Additional terms used to describe fruit types:

Berry – A familiar term, berries are fleshy fruits with soft pericarp layers. Grapes, tomatoes, blueberries, and cranberries are examples of berries.

Pome – Pomes are similar to berries but have a leathery endocarp. Apples, pears, and quinces are examples of pomes. When you are eating an apple and you reach the “core,” you have reached the endocarp. Most – if not all – pomes are accessory fruits because they consist of parts of flowers in addition to the ovarian wall, such as – in the case of apples and pears – the receptacle.

Drupe – Drupes are also similar to berries but have hardened endocarps. Peaches, plums, cherries, and apricots are examples of drupes. A “pit” consists of a hardened endocarp and its enclosed seed.

Pepo – Pepos are also berry-like but have tough exocarps referred to as rinds. Pumpkins, melons, and cucumbers are examples of pepos.

Pumpkins are pepos.

Pumpkins are pepos.

Hesperidium – Another berry-like fruit but with a leathery exocarp. Oranges, lemons, and tangerines are examples of this type of fruit.

Caryopsis – An indehiscent fruit in which the seed coat fuses with the fruit wall and becomes nearly indistinguishable. Corn, oats, and wheat are examples of this type of fruit.

Achene – An indehiscent fruit in which the seed and the fruit wall do not fuse and remain distinguishable. Sunflowers and dandelions are examples of achenes.

Samara – An achene with wings attached. Maples, elms, and ashes all produce samaras. Remember as a kid finding maple fruits on the ground, throwing them into the air, and calling them “helicopters.” Those were samaras.

The fruits of red maple, Acer rubrum (photo credit:

The fruits of red maple, Acer rubrum (photo credit:

Nut – An indehiscent fruit in which the pericarp becomes hard at maturity. Hazelnuts, chestnuts, and acorns are examples of nuts.

Follicle – Dehiscent fruits that break apart on a single side. Milkweeds, peonies, and columbines are examples of follicles.

Legume – Dehiscent fruits that break apart on multiple sides. Beans and peas are examples of legumes.

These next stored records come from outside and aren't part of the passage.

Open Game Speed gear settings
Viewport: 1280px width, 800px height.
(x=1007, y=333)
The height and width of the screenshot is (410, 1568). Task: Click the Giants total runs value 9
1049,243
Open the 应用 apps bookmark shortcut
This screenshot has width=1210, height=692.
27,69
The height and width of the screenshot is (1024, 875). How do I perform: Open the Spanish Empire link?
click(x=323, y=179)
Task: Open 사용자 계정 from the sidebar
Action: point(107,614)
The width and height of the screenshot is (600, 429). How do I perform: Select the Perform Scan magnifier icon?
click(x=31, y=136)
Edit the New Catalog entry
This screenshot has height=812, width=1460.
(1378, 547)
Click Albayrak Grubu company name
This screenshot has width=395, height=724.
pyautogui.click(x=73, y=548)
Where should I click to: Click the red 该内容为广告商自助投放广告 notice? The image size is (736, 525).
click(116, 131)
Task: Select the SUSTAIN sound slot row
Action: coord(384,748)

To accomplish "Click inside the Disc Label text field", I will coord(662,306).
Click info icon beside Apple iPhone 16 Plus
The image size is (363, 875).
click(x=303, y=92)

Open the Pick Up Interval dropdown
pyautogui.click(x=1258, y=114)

Capsule – This term describes a number of dehiscent fruits. It differs from follicle and legume in that it is derived from multiple carpels. Capsules open in several ways, including along lines of fusion, between lines of fusion, into top and bottom halves, etc. The fruits of iris, poppy, and primrose are examples of capsules.

Poppy flower and fruit. Poppy fruits are called capsules.

Poppy flower and fruit. Poppy fruits are called capsules.

Flowers and fruits are key to identifying plants. Learning to recognize these structures will help you immensely when you want to know what you are looking at. And now that it is harvest season, you can impress your friends by calling fruits by their proper names. Pepo pie, anyone?